Speaking at the opening ceremony of the Caribbean Tourism Organisation’s (CTO) Leadership Strategy Conference at Hilton Barbados yesterday morning, Stuart was worried about limited routes, uncompetitive pricing, inefficient airline operations and, as a result, inconvenienced passengers.
“We may take as an example the fact that many places in the northern Caribbean are accessible primarily from the south only by way of Miami; and that the Eastern Caribbean is still largely cut off from the Western and Southern Caribbean and almost totally cut off from Latin America, our closest neighbours.
“It is quite clear from this that the Eastern Caribbean is in need of a more efficient and reliable regional feeder service that will not only connect it to the Western and Southern Caribbean and Latin America, but also provide equally efficient and reliable interconnection opportunities for our international airline partners,” he said.
Stuart was of the view that the feeder service needed to feature baggage policies, reservation systems and “a level of operational reliability that facilitates seamless interconnection between regional and international services”.
Before an audience that included tourism officials, the diplomatic corps, and British Airways chief executive Willie Walsh, Stuart noted that international transport was one of the main challenges faced by small island developing states in the development of their tourism sectors.
“How to move potential visitors from their home countries to the destination and back in a timely and efficient manner continues to challenge the ingenuity of our tourism planners.
“In today’s fast-paced world, a high premium is placed on time.
“The length of time taken to travel to and from the vacation spot can, conceivably, influence the choice of destination.
“Vacation time is today measured in hours and days and not in the weeks and months of a more leisurely period in days of yore,” he said.Stuart spoke about the attraction and maintenance of airlift.
“Experts in the field will all agree that securing airlift, while important, does not absolve actors in the industry of the obligation to use their best endeavours to ensure that that airlift is maintained.”
Stuart mentioned that Barbados had been responsive to developments in the air transport sector, adding that two of North America’s low-cost carriers, WestJet and JetBlue, currently offer year-round scheduled service into Barbados, with JetBlue offering daily service.
“If the current economic crisis has taught tourism practitioners anything, it is that no tourism source market is sacrosanct. Adverse economic conditions can affect any country and any client at any time.

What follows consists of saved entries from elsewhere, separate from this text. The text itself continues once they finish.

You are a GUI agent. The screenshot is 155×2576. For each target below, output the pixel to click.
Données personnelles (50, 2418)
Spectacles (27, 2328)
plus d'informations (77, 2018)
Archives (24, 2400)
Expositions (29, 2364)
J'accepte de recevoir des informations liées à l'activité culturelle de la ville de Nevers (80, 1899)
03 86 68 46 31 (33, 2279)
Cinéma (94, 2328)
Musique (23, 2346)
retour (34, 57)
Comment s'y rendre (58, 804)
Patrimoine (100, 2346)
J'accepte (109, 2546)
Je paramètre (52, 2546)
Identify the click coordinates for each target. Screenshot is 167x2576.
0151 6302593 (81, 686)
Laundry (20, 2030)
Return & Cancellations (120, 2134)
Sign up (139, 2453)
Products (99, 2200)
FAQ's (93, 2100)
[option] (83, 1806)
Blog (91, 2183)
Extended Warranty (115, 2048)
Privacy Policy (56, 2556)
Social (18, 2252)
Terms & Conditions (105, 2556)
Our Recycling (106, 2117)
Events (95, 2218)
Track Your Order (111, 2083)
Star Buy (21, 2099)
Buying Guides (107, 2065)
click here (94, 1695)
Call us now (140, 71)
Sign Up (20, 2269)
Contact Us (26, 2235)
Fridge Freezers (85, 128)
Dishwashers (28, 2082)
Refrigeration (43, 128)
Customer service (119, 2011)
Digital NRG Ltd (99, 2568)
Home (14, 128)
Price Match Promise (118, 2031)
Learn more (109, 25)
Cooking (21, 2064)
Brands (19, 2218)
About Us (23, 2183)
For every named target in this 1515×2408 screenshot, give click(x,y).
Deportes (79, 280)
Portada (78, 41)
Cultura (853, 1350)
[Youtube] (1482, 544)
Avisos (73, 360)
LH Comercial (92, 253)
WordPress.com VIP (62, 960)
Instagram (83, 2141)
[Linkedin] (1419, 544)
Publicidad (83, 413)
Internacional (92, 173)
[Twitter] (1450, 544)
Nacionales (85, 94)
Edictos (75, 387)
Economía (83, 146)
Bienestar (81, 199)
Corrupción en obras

“Destinations like ours must be prepared therefore, to extract the highest possible benefit from economies that remain strong or have become strong, wherever those economies may be,” he said.
Stuart said that Barbados was continuing to work to diversify its tourism source markets by exploring new markets in Europe, Latin America and even China, and at the same time was attempting to develop a new clientele within the traditional source markets – the United States, Canada and Britain.